§ **Collected data entries**:
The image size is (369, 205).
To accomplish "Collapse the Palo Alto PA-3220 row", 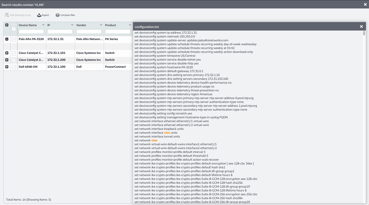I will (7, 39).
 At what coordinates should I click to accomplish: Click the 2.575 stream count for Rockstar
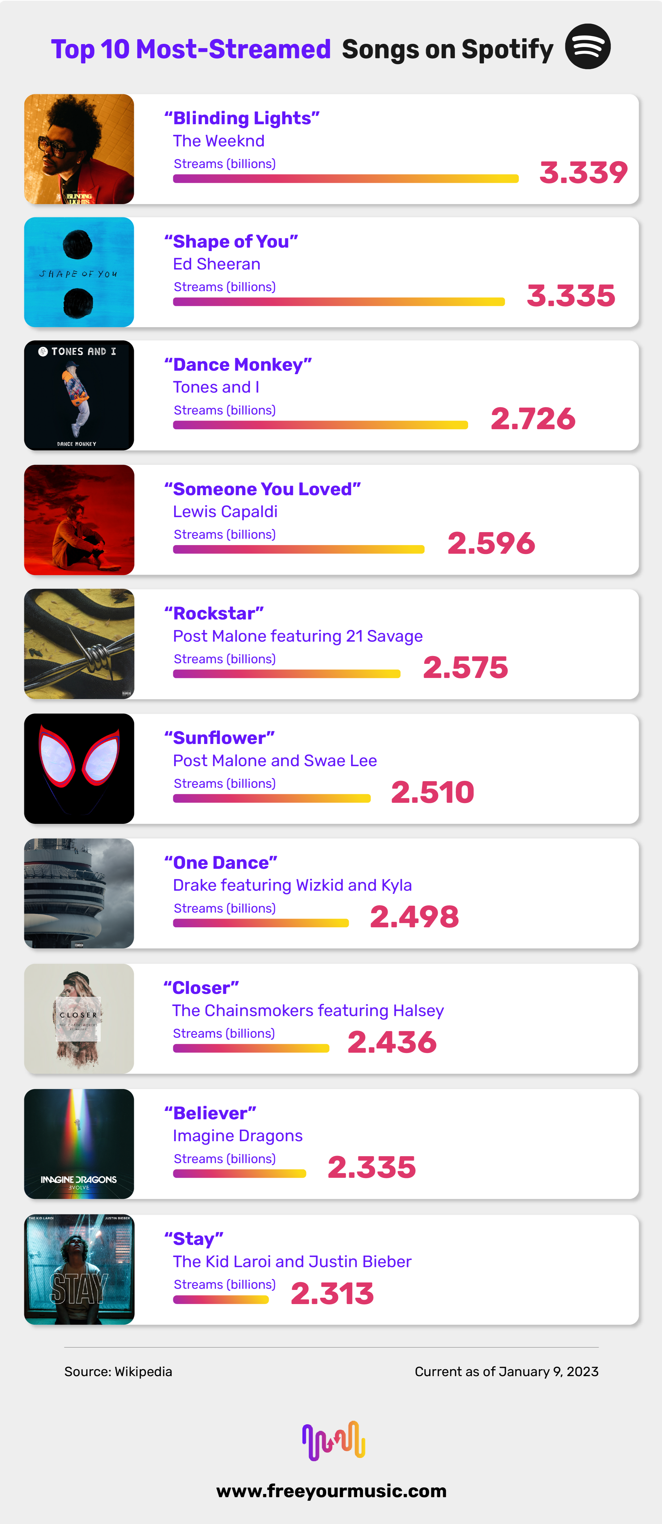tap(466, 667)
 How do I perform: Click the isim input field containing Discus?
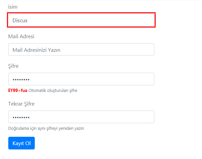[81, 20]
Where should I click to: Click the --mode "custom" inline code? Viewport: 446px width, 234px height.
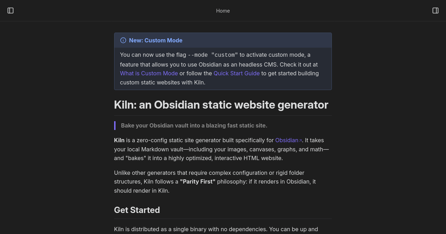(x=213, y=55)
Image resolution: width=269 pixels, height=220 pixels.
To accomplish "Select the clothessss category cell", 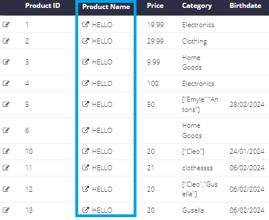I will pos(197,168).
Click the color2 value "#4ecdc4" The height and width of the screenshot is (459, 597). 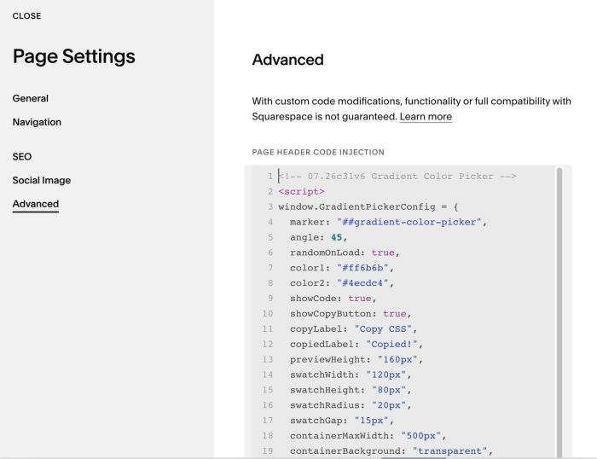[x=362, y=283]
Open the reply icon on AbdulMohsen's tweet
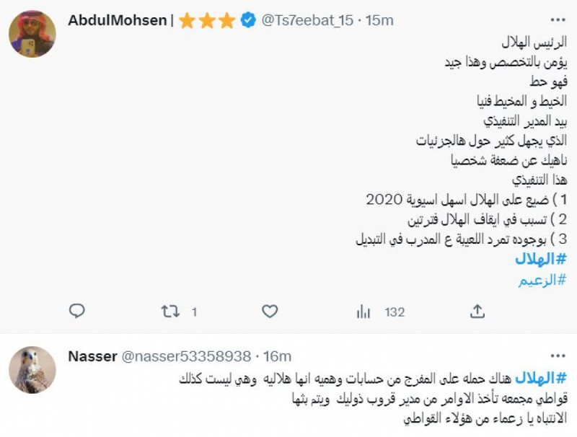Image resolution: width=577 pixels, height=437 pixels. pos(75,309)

...

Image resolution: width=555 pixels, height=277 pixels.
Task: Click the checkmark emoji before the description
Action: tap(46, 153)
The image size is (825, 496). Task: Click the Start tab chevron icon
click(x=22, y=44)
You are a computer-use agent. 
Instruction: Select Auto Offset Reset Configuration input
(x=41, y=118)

§ **Task to complete**:
Using the records above, print exactly the lines between the ones containing "How do I perform: Click" and "Image resolution: width=269", inclusive, and nothing else; no pictures.

§ **Solution to this problem**:
 How do I perform: Click the isim input field containing Discus?
[81, 20]
Where should I click to: Click the --mode "custom" inline code? Viewport: 446px width, 234px height.
(x=213, y=55)
Image resolution: width=269 pixels, height=220 pixels.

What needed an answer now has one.